I love my Dad... and I hate that he is having to go through this. I wish I could be closer to him in order to help; but I can't. The best I can do is to answer his phone calls and do what I can from afar. My Dad is an alcoholic; was recovered for 8 years but started drinking again when Nancy was diagnosed with cancer... the very same path he took after being sober for 7 years before my sister Teresa died, it's how he "copes". If I may be selfish for a moment however, the drinking makes it harder for me.

As I end this post tonight, my heart is heavy. I want to hug my Dad... tell him I am here for him, but distance prevents that from happening. I cannot fathom what this cancer journey has put him through, how scared he must be, and how lonely he will feel when she is gone. I feel guilty for the way the conversation ended, but by now I am used to the "stages" and he will probably not remember half of it tomorrow. One day I hope that I can say that I am having normal, healthy conversations with my dad again... sober... thing is, he is not too talkative without a few beers. Below is an excerpt from my book https://www.facebook.com/INeedTheHappyEnding. Wishing you all a great night/day. Off to sleep for me, happy thoughts... happy thoughts.

Excerpt from " I Need the Happy Ending" by Shelley Giard ©2011


"My dad is a WONDERFUL man, a talented carpenter, a brilliant guitar player & singer, the apple of my eye... and an alcoholic. As I have gotten older, I starve for his approval, his attention, his love and caring, but getting it is not an easy task.

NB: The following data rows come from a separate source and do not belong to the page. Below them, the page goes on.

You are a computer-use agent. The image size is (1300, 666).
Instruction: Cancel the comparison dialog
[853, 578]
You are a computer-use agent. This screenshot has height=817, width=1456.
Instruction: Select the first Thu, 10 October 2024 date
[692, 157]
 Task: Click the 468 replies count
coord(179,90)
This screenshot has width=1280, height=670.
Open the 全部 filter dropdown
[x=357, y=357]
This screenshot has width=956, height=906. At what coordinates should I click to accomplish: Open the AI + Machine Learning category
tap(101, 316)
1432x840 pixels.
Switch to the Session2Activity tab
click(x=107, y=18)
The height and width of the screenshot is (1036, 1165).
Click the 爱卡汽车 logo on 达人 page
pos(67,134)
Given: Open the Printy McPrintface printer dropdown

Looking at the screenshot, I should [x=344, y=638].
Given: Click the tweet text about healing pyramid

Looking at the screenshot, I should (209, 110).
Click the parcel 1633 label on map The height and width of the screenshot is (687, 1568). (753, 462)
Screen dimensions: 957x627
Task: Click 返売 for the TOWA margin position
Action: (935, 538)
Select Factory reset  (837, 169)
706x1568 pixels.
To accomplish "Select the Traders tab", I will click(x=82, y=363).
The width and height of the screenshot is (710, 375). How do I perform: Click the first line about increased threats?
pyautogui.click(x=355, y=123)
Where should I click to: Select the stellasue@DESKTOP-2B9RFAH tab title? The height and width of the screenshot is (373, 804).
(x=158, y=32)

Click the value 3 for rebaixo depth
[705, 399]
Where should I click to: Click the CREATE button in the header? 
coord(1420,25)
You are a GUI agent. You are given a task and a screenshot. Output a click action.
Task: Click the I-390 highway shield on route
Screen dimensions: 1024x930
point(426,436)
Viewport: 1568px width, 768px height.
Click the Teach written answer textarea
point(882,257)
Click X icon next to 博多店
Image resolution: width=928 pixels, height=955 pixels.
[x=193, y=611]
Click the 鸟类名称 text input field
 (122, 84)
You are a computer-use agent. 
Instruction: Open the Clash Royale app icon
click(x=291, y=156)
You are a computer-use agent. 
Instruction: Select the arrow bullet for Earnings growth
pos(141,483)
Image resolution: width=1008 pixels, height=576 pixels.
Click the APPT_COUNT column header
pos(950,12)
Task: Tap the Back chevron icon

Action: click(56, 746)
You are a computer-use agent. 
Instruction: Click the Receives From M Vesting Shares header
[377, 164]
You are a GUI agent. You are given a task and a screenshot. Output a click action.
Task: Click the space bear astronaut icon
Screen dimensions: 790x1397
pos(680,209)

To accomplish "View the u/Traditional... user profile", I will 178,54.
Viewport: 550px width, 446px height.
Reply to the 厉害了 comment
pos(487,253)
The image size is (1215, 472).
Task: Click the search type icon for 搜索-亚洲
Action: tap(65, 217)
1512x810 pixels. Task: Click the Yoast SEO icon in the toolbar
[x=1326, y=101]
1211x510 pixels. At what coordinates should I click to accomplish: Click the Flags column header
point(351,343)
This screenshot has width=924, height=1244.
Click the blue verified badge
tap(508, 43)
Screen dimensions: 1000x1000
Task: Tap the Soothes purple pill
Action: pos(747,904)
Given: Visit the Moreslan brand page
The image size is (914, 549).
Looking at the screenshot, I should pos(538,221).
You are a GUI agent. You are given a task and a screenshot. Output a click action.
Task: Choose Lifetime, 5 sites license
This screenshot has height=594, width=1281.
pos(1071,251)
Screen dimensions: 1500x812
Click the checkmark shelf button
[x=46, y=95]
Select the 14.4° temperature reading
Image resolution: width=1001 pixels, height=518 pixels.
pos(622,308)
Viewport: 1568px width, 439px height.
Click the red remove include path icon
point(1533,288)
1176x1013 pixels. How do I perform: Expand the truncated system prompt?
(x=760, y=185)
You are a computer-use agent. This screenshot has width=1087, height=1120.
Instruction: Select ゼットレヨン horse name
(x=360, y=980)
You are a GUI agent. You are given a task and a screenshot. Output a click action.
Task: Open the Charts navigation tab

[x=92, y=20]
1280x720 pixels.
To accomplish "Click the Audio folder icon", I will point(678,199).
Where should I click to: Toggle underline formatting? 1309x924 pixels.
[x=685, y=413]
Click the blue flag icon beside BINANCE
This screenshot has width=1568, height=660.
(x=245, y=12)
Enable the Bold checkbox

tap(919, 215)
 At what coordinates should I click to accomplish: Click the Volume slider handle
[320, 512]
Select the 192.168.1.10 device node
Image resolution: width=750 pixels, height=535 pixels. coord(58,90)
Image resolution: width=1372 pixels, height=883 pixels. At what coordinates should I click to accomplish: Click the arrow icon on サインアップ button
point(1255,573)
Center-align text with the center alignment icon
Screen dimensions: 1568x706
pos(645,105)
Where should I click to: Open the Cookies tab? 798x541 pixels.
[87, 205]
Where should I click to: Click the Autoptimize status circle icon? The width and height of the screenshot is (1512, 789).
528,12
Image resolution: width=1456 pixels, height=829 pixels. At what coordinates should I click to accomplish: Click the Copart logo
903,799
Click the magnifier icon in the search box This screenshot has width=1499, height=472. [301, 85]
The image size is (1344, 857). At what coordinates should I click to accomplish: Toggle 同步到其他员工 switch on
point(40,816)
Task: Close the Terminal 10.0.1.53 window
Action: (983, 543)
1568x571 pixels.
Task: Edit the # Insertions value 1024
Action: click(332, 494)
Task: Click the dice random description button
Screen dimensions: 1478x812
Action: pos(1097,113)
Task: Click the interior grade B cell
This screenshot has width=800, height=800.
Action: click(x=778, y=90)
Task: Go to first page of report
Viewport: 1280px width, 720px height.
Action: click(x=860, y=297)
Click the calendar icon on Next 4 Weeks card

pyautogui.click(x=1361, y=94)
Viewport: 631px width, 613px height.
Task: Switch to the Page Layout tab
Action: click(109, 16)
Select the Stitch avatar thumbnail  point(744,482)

Much of this need for approval stems from when I became a mother at 18 at which time he told me I would never fulfill my dreams... needless to say I made him eat those words and it was because of his words that I tried so hard. He has four stages of "drunkenness" stage 1: Happy-go-lucky, 2. The reminiscent one who is SO proud of you and your accomplishments, 3.Woe is me 4. Bitterness sets in and all your shortcomings must be discussed. 


Many girls wish for their Dad's to be a part of their lives, many girls have Dad's as part of their lives, some girls have lost their Dad's, and then... there is me. My Dad is alive, he is part of my life... he calls me all of the time; when he is drinking and needs someone to talk to. When he was sober, I rarely heard from him. When he is in "stage 2" of drunkenness he embellishes me and tells me how wonderful I turned out, he brags on my amazing ability to write... how inspirational I am and how proud he is of me and all my accomplishments; for once I wish he would say the same things sober... that moment would be part of my "happy ending."